И вытащил из кошелька маленькую фигурку. Ги сперва подумал, что это какой-нибудь святой образ, и с благодарностью потянулся, но затем вдруг отдернул руку. Гвибер засмеялся, подбросил фигурку на ладони.
— Не бойся!
— Это ведь идол? — спросил Ги, моргая.
— Он самый! Только мертвый, так что и бояться нечего, — сообщил Гвибер с такой гордостью, словно сам и убил этого идола. — Я сам отыскал.
— Где?
— У сарацин, в ихних землях…
— Ты возвращался в земли сарацин? — удивился Ги.
Гвибер вдруг огорчился. Так огорчился, что и передать нельзя. Вскочил на ноги, расставив их пошире, подбоченился и заорал:
— Ну вот какое тебе дело? Может, и возвращался! И там, в песке, нашел эту штуковину! А она мне понравилась, вот я и взял ее себе. Она неживая, говорю тебе. Не нравится, не бери. Вообще — черт с тобой!
Он бросил фигуркой в Ги, больно угодив тому в сгиб локтя, и побежал вверх по склону, карабкаясь с ловкостью ящерицы. Ги смотрел вслед своему собеседнику — как он ловко, точно жук, бежит, роняя из-под ног иссохшие комья земли, и почему-то подумал, что Гвибер, должно быть, был какое-то время моряком.
Затем Гвибер скрылся из виду. Тогда Ги наклонился и подобрал фигурку.
Она представляла собой древнего египетского божка, из тех, что жили в той стране задолго до Рождества Христова. Ги хотелось плюнуть на идола, но неожиданно его сердце охватила непонятная жалость. Он провел пальцем по медной статуэтке. Она оказалась очень гладкой и на ощупь теплой.
Божок представлял собой человеческую фигуру — не то очень молодой женщины с неразвитыми формами, не то вообще мальчика-подростка, — но вместо человеческой головы на прямых, широко расправленных плечах красовалась львиная. Ги поразило, с каким достоинством держалось это чудовище. Оно несло львиную голову, как знак божественного достоинства. И хотя фигурка была всего-навсего маленьким демоном, давно уже мертвым, Ги захотел оставить ее себе.
Старенький кюре, который говорил в воскресные дни в церкви, в Лузиньяне, рассказывал как-то о чудищах, что приходили к святым отшельникам и подвизающимся ради Христа, например, к святому Антонию или святому Иерониму. Эти чудища умоляли святых отцов дать им благодать Крещения и просили рассказать о Господе Христе.

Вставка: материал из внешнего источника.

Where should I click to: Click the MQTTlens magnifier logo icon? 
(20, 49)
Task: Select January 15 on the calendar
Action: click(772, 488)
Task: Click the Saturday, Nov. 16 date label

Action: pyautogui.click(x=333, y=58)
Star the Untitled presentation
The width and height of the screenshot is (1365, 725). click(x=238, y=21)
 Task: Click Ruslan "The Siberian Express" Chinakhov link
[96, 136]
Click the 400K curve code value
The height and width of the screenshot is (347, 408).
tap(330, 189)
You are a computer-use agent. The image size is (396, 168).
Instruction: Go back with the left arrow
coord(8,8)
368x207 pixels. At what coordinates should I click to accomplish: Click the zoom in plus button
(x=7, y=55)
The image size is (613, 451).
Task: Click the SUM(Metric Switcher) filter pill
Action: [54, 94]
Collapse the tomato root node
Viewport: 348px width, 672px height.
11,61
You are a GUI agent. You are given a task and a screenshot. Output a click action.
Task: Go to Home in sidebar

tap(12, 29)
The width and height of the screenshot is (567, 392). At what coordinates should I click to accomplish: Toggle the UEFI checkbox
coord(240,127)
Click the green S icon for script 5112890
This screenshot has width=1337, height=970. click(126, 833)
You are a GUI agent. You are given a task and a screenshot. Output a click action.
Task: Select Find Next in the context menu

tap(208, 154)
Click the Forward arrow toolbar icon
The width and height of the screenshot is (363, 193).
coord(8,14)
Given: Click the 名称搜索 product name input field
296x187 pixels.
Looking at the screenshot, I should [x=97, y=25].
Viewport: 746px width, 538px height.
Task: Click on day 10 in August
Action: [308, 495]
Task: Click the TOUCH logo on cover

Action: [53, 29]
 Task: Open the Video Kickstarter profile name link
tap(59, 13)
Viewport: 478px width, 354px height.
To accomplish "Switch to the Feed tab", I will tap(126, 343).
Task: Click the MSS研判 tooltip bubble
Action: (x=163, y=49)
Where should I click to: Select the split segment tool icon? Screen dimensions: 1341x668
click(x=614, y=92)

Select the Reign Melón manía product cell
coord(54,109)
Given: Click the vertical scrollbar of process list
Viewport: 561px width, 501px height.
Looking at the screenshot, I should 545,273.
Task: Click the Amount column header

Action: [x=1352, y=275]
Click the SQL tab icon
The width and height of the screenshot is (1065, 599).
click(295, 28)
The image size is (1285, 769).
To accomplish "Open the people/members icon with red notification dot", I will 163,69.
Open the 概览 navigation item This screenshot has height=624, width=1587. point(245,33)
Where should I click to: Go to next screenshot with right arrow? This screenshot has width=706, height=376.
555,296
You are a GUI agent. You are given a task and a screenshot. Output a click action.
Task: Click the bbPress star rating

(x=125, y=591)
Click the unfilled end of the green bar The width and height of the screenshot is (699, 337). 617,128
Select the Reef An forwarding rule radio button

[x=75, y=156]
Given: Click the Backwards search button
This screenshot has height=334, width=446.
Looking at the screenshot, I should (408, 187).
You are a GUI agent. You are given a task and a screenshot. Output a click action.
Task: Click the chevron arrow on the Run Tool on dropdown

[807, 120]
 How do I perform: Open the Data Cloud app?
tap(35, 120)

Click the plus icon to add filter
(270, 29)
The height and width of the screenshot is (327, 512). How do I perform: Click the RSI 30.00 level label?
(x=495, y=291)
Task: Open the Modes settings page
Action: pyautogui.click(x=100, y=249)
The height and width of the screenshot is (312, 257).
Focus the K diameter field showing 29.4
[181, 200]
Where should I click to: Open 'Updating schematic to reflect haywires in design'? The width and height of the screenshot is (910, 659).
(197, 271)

— Неразумные кентавры умеряли свою похотливость, и убогие псоглавцы забывали свою ярость, и люди-одноноги прискакивали на своей единственной ноге из дебрей пустынных, чтобы услышать слово Христово! — сокрушался старичок кюре. — А вы? — Он пытался метать молнии из блеклых, слезящихся глаз, и это смешило недорослей Лузиньянов не меньше, чем их могучего родителя. — Вам не нужно преодолевать свое уродство! Вам не приходится проходить долгий путь! Истину вкладывают в ваши жесткие зубы — только жуйте! — и то вы ухитряетесь ее выплевывать…
— Что бы ты сказал на это? — спросил у львиноголового божка Ги. — Искал ли некогда и ты Христовой истины?
Божок молча взирал на него пустыми глазами. Ги вздохнул и сжал над фигуркой пальцы.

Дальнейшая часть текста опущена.